The Taliban still has thousands of foreign fighters, including Chinese, Chechens, Uzbeks, and others, all with interests in their home countries. The Taliban denies these fighters’ existence, so its promise to keep them well behaved and never to let them run off to trouble other parts of the world is roughly as credible as its promise to rule without rancor or without serving gonad sandwiches to captured enemies.

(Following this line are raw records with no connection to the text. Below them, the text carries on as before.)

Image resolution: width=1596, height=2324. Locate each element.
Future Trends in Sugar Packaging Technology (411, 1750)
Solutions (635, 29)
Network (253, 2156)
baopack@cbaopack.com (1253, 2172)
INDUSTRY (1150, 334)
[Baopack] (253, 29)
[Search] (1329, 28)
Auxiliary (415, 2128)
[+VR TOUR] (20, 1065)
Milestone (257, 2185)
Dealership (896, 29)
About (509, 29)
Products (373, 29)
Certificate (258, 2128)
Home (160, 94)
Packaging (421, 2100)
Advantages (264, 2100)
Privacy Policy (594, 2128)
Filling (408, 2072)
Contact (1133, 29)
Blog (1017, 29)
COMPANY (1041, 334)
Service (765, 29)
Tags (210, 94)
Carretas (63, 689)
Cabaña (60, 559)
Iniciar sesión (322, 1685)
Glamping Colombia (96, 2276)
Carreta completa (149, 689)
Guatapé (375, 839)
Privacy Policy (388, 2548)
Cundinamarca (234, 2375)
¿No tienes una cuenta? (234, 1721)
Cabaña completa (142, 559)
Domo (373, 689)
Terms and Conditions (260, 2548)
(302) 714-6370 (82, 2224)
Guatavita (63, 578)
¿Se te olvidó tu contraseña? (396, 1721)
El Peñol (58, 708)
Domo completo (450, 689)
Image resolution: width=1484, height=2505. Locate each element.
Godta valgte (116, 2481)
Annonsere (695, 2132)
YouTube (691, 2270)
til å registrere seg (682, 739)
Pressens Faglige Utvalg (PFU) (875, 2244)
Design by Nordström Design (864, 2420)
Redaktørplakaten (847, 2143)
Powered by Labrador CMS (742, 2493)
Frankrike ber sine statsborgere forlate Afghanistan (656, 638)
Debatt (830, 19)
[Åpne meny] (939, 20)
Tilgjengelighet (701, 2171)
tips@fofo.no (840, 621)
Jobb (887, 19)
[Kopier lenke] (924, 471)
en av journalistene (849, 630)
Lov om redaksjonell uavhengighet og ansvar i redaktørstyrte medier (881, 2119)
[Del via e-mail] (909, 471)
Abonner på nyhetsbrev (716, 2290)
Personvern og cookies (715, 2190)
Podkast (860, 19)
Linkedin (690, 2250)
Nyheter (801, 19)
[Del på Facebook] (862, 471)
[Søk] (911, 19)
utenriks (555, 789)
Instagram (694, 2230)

Biden’s speech was noted for its lack of sentimentality about the thousands of Afghans left to the mercies of the Taliban. But its incoherence should be noted too. He claimed that the United States had no business trying to build a durable and democratic government; it sought only to keep the country terrorist-free. But Afghanistan’s availability as a sanctuary for terrorists is, to say the least, related to its status as a warlord-ridden wasteland. And the Taliban’s victory guarantees that Afghanistan will remain just such a country, whose best people are in every generation the first to be slaughtered or chased away. ​​Turning Afghanistan into a healthy democracy proved beyond America’s ability, but turning it into a dystopia that seeks to drag other countries to its level is well within the Taliban’s power.

That is what it does best. When the Taliban ruled Afghanistan 20 years ago, it implemented a program of startling simplicity: in domestic policy, a law-and-order government according to an interpretation of Islamic law alien to modern conceptions of human rights; and in foreign policy, extension of hospitality to Sunni jihadists of all nationalities and persuasions. It claims to have chilled out. But its actions suggest that nothing has really changed, and the Taliban will turn Afghanistan into a place just as miserable for its people, and for the rest of the world, as it ever was. And the United States has all but announced that we are willing to let that happen.